## Work task
Copy the result of filtering the entries below for lines that include the string "Share".

## Data extract
• • • •
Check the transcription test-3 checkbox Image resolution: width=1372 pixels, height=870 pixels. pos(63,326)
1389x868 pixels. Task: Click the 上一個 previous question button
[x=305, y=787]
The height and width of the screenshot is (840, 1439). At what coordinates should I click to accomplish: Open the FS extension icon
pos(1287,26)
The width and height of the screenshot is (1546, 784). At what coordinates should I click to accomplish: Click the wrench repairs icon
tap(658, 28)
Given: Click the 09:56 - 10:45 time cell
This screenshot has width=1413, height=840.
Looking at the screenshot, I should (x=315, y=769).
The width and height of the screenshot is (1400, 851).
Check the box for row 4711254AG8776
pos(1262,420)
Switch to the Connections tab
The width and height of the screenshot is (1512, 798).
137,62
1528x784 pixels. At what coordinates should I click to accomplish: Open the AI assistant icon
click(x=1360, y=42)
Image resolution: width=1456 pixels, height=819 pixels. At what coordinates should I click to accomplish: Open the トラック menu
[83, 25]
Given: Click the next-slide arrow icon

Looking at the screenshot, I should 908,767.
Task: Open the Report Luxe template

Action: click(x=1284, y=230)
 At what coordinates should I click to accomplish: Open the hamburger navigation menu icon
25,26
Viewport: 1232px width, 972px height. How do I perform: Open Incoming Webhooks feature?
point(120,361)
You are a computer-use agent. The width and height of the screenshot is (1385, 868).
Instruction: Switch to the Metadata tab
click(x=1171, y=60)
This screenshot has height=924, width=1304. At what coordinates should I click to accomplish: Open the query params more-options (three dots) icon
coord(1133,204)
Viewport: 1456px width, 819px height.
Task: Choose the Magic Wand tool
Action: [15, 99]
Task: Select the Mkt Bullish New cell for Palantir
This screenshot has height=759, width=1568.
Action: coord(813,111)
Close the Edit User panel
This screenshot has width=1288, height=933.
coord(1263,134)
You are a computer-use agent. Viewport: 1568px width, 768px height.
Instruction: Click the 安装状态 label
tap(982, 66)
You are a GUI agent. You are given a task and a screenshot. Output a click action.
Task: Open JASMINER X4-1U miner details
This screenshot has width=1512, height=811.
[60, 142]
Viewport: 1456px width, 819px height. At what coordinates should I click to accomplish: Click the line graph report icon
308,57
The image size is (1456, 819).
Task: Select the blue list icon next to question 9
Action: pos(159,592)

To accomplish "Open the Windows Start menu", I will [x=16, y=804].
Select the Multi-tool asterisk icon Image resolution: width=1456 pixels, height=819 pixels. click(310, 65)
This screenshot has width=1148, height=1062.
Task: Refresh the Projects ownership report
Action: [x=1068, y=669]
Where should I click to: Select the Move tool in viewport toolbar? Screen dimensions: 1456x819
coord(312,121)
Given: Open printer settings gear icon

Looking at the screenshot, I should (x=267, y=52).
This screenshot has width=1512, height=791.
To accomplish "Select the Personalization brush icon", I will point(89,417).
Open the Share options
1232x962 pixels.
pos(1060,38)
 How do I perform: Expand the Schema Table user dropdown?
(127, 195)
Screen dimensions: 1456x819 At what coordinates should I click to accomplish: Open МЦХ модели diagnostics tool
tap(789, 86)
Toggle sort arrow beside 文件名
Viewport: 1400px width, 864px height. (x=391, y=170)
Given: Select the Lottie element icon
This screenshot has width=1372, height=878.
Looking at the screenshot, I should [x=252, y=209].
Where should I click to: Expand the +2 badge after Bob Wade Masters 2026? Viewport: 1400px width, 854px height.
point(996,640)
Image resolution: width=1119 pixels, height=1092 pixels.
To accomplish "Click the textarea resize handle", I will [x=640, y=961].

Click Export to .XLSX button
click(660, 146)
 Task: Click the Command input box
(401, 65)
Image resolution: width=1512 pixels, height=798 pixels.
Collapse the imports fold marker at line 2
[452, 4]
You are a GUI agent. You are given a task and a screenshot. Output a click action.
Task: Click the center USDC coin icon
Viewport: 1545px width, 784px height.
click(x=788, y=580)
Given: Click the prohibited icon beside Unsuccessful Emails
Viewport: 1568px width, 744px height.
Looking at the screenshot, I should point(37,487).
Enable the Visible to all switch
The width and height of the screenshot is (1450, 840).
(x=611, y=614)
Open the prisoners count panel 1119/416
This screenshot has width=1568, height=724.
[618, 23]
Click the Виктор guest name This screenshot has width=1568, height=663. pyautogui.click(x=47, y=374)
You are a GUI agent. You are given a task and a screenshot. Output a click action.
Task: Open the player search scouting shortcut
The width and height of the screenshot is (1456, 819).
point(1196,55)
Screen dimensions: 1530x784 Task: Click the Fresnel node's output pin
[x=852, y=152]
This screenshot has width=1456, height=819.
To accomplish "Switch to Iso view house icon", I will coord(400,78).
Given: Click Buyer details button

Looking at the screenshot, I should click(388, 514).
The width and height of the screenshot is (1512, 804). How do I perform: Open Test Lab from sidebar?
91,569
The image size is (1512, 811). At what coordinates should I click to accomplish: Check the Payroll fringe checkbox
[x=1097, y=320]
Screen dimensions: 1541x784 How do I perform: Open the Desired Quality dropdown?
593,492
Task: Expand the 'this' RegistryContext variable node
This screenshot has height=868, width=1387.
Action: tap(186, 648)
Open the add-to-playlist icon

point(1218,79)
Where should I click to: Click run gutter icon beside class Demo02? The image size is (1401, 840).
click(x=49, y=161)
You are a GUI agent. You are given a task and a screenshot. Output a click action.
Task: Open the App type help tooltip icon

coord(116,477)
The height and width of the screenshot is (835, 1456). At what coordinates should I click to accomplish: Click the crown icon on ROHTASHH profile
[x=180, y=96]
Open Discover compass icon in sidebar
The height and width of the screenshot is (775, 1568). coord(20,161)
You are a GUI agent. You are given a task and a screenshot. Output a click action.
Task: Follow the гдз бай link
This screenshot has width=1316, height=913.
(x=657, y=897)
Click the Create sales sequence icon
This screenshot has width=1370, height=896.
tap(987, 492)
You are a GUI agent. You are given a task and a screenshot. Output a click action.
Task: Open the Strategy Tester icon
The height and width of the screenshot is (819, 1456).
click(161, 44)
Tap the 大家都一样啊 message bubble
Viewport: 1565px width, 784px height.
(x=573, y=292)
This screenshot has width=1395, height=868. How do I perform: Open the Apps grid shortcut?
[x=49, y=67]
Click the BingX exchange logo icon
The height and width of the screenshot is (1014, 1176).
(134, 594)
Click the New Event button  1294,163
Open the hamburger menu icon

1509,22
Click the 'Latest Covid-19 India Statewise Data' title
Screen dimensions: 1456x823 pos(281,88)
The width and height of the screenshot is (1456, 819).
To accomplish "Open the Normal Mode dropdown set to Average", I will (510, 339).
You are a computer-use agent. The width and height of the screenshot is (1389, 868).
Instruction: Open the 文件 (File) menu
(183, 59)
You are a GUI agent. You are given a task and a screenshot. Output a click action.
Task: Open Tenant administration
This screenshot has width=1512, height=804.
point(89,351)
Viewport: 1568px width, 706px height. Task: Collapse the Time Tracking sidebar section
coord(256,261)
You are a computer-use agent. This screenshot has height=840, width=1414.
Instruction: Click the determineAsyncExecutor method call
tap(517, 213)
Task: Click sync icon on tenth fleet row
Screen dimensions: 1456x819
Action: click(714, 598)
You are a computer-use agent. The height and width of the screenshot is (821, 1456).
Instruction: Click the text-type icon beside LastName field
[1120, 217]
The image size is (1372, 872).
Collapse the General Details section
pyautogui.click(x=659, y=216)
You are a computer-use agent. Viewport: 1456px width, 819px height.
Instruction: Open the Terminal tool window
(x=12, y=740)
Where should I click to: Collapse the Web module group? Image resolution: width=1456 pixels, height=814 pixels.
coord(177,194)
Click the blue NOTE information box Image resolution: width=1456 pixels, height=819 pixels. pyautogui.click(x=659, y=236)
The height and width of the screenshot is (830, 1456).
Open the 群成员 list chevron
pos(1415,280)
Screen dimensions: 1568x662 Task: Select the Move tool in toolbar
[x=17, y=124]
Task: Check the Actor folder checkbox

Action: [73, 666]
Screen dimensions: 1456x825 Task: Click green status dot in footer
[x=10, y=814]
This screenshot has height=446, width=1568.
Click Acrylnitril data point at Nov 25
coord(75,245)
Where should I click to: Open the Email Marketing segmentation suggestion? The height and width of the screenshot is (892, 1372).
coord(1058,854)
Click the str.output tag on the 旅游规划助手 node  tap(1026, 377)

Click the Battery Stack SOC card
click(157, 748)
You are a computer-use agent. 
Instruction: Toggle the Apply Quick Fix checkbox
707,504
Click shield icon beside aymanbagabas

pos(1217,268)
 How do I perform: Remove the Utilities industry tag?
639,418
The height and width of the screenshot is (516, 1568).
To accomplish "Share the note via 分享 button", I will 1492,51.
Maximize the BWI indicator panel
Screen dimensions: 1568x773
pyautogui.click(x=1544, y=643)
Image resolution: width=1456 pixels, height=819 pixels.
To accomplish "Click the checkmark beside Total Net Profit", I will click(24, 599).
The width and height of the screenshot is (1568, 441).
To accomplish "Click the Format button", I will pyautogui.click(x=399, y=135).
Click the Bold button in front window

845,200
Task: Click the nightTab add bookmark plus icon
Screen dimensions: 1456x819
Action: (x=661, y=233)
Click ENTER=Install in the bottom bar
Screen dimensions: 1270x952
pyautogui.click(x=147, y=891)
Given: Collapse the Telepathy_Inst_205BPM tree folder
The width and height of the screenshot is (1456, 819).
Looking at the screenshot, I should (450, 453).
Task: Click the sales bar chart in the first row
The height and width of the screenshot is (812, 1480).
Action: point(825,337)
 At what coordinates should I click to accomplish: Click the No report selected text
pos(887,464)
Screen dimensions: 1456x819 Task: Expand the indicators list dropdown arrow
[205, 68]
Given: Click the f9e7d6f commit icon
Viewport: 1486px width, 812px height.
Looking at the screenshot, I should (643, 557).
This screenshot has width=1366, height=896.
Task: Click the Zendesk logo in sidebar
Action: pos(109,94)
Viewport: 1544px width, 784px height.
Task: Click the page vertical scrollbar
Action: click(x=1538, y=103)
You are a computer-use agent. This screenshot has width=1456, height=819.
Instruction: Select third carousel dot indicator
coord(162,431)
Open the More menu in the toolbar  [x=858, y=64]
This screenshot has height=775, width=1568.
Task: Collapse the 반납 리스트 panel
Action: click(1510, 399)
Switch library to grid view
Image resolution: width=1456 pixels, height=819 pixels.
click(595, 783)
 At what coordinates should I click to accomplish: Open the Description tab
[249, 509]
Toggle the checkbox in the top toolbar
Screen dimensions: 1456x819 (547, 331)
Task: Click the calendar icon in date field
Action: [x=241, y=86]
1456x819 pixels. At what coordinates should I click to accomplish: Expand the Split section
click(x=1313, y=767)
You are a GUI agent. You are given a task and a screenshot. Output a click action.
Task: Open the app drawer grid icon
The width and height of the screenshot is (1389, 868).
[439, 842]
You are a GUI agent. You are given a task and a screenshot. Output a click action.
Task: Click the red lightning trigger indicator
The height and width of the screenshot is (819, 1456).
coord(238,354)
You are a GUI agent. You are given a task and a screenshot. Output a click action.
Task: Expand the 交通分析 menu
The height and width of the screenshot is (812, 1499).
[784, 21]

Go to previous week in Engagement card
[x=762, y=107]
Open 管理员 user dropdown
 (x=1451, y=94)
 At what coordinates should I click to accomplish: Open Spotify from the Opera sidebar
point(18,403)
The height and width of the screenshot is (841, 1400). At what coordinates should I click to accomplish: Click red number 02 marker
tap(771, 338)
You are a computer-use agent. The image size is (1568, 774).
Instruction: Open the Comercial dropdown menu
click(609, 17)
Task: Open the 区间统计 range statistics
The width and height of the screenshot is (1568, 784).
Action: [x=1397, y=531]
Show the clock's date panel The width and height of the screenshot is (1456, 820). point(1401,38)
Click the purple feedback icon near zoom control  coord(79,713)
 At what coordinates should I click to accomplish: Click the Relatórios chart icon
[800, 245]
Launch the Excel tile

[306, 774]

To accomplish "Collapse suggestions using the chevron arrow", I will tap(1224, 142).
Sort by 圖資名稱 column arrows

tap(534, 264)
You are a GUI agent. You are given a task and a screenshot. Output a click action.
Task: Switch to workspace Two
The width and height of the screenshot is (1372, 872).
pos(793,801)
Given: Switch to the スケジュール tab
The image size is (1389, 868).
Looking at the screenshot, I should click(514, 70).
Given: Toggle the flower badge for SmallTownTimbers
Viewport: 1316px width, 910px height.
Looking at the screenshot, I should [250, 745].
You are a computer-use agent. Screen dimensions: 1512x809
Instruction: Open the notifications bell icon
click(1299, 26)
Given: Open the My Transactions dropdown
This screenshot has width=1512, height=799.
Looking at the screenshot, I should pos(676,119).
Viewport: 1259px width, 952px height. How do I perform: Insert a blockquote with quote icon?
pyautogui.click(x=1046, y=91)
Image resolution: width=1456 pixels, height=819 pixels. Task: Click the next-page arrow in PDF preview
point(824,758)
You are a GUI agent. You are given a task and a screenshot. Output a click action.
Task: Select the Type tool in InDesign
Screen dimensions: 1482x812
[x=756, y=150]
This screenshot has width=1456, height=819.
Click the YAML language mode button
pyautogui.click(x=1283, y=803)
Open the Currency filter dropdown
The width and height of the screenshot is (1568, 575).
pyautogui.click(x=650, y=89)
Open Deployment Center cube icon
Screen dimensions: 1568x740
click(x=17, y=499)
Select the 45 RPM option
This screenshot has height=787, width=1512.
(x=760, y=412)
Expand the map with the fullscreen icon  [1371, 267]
• • • •
## Exercise answer
Open the Share options
To accomplish "Share the note via 分享 button", I will 1492,51.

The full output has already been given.